* _Task input_:
........
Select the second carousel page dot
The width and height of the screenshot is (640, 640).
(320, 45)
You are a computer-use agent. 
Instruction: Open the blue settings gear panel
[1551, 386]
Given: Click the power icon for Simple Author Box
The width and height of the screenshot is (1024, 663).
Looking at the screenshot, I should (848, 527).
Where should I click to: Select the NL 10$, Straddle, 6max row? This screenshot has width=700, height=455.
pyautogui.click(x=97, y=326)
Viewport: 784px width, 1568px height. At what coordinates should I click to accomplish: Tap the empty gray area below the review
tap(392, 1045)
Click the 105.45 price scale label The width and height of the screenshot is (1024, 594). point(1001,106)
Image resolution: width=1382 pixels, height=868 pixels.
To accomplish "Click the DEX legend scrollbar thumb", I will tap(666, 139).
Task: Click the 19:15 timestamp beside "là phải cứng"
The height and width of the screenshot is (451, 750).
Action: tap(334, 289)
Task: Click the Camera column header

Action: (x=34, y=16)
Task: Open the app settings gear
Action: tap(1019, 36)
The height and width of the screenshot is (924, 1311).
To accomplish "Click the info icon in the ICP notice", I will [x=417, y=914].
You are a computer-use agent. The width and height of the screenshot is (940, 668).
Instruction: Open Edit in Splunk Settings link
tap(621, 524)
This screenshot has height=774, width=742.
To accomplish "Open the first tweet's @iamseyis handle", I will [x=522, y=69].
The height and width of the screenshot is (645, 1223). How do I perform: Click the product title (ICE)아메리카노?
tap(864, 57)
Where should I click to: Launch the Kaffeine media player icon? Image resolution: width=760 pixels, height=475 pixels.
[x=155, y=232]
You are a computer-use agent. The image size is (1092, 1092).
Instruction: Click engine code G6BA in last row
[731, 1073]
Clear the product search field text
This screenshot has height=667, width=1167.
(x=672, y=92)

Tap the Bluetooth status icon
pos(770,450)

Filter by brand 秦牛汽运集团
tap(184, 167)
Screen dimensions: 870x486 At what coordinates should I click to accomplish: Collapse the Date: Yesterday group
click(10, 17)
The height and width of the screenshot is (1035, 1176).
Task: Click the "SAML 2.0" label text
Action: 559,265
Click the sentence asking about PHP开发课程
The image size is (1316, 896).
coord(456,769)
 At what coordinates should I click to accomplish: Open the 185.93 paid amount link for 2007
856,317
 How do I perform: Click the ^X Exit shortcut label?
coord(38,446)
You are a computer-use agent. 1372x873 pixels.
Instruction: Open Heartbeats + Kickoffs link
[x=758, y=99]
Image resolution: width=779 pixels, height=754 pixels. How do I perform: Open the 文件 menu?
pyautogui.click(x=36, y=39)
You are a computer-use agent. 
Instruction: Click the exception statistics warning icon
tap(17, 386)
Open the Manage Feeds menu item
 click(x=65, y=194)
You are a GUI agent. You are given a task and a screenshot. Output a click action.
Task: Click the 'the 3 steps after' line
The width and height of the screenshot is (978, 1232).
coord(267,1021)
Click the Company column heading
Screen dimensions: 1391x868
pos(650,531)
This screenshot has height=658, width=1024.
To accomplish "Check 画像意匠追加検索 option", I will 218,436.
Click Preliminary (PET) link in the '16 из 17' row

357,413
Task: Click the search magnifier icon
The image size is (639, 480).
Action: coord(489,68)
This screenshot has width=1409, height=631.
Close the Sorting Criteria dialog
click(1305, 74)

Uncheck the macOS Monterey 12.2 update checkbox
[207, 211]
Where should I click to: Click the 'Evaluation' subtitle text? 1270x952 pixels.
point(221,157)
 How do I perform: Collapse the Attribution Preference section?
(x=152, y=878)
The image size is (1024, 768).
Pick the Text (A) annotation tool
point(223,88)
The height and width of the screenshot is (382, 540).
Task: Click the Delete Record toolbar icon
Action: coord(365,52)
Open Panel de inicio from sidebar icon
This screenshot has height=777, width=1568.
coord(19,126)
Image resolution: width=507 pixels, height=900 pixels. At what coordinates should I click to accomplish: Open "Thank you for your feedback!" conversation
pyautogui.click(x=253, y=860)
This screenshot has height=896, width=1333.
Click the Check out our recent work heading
........
* _Brief_: Every line above from the line with "Tap the Bluetooth status icon" to the line with "Task: Click the 'the 3 steps after' line" is wanted, ends included; write them out exactly and add no other line.

* _Reply_:
Tap the Bluetooth status icon
pos(770,450)

Filter by brand 秦牛汽运集团
tap(184, 167)
Screen dimensions: 870x486 At what coordinates should I click to accomplish: Collapse the Date: Yesterday group
click(10, 17)
The height and width of the screenshot is (1035, 1176).
Task: Click the "SAML 2.0" label text
Action: 559,265
Click the sentence asking about PHP开发课程
The image size is (1316, 896).
coord(456,769)
 At what coordinates should I click to accomplish: Open the 185.93 paid amount link for 2007
856,317
 How do I perform: Click the ^X Exit shortcut label?
coord(38,446)
You are a computer-use agent. 1372x873 pixels.
Instruction: Open Heartbeats + Kickoffs link
[x=758, y=99]
Image resolution: width=779 pixels, height=754 pixels. How do I perform: Open the 文件 menu?
pyautogui.click(x=36, y=39)
You are a computer-use agent. 
Instruction: Click the exception statistics warning icon
tap(17, 386)
Open the Manage Feeds menu item
 click(x=65, y=194)
You are a GUI agent. You are given a task and a screenshot. Output a click action.
Task: Click the 'the 3 steps after' line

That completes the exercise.